- _RECORDS FOR PROCESSING_
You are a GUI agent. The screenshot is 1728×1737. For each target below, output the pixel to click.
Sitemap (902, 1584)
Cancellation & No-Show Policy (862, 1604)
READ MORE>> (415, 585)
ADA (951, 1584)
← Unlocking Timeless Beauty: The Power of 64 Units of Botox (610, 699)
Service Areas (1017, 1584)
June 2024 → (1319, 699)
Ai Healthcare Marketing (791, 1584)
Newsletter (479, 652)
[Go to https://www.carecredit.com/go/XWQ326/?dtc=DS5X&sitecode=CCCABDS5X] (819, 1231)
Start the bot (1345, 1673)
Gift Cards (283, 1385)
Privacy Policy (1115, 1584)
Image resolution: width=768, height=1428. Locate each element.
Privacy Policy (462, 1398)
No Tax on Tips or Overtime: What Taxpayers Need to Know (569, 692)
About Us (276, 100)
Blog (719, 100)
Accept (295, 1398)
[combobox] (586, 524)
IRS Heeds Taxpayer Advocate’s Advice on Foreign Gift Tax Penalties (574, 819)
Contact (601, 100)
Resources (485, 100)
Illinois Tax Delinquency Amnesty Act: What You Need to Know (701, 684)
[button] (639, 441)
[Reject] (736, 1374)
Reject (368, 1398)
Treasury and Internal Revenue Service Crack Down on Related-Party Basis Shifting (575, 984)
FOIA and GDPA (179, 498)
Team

- _TASK TO COMPLETE_
Search the data above for the string "Policy". Report every line where it is found.

- _RESULT BELOW_
Cancellation & No-Show Policy (862, 1604)
Privacy Policy (1115, 1584)
Privacy Policy (462, 1398)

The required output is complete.